Pairs began displaying courtship behaviour in February and the first egg was laid on 2 April. The mean first clutch initiation date for pairs that laid three clutches was 6 April ±1 day (n = 8); for pairs that laid two clutches it was 20 April ±3 days (n = 8); and for pairs that laid one clutch it was 14 May ±3 days (n = 4). Early-laying females produced a greater total number of clutches (and thus total number of eggs) during the season (r = −0.91, p < 0.0001, n = 20). Average clutch size was 4.56 ± 0.72 (range 4–6), with 96.5 per cent of the eggs hatching. Mean clutch sizes of females that laid different number of clutches did not differ (χ2 = 4.42, d.f. = 2, p = 0.11), so the main difference in reproductive output was in the number of clutches laid.

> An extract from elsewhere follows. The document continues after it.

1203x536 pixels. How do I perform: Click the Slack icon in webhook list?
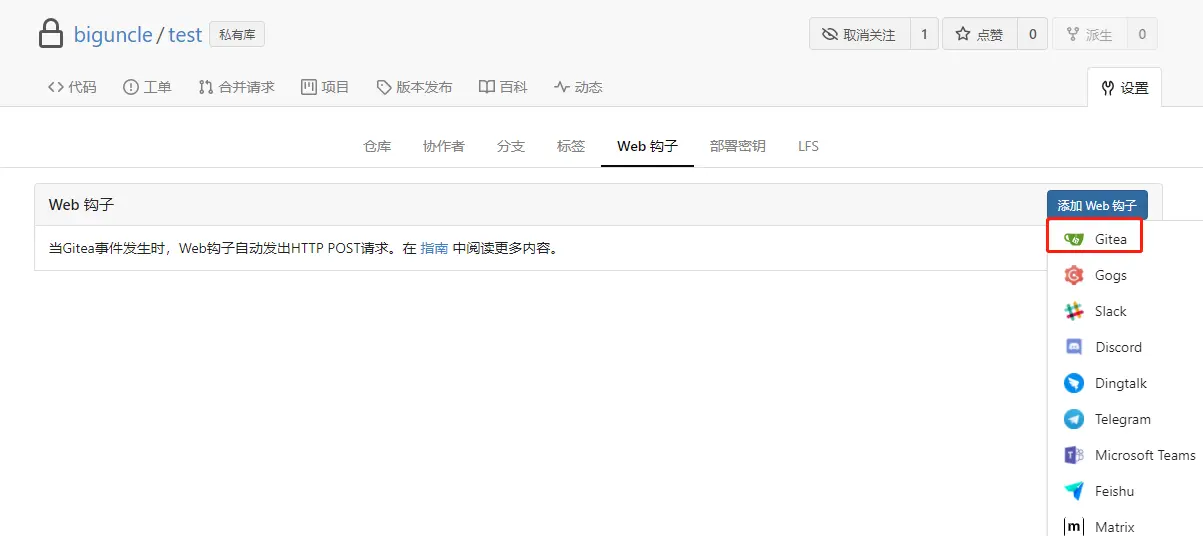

Prl concentrations in the same individual were repeatable (variation between pre-breeding and breeding concentrations within an individual was lower than variation among individuals) in males (r = 0.65, d.f. = 19, F = 2.55, p = 0.02) and in females (r = 0.68, d.f. = 19, F = 6.24, p < 0.0001) from the pre-breeding to the nestling stages of the reproductive cycle. Cort0 was repeatable neither in males (r = 0.04, d.f. = 19, F = 0.28, p = 0.89) nor in females (r = 0.04, d.f. = 19, F = 0.28, p = 0.88) from the pre-breeding to the nestling stages. MaxCort was repeatable neither in females (r = 0.08, d.f. = 19, F = 0.86, p = 0.62) nor in males (r = 0.23, d.f. = 19, F = 1.56, p = 0.16).

Hormone levels of the members of a pair were positively correlated with each other, both before the breeding season (Prl: r = 0.78, p < 0.0001; Cort0: r = 0.77, p < 0.0001; maxCort: r = 0.47, p = 0.01) and during the breeding season (Prl: r = 0.53, p = 0.003; Cort0: r = 0.50, p = 0.004; maxCort: r = 0.49, p = 0.008). Feeding rates were also positively correlated between members of a pair (r = 0.77, n = 20, p < 0.0001).

(b). Hormones and reproductive success

Pre-breeding body condition was negatively correlated with pre-breeding Cort0 (females: r = −0.47, p = 0.035; males: r = −0.53, p = 0.015) and positively correlated with breeding Cort0 levels (females: r = 0.66, p = 0.0017; males: r = 0.48, p = 0.034).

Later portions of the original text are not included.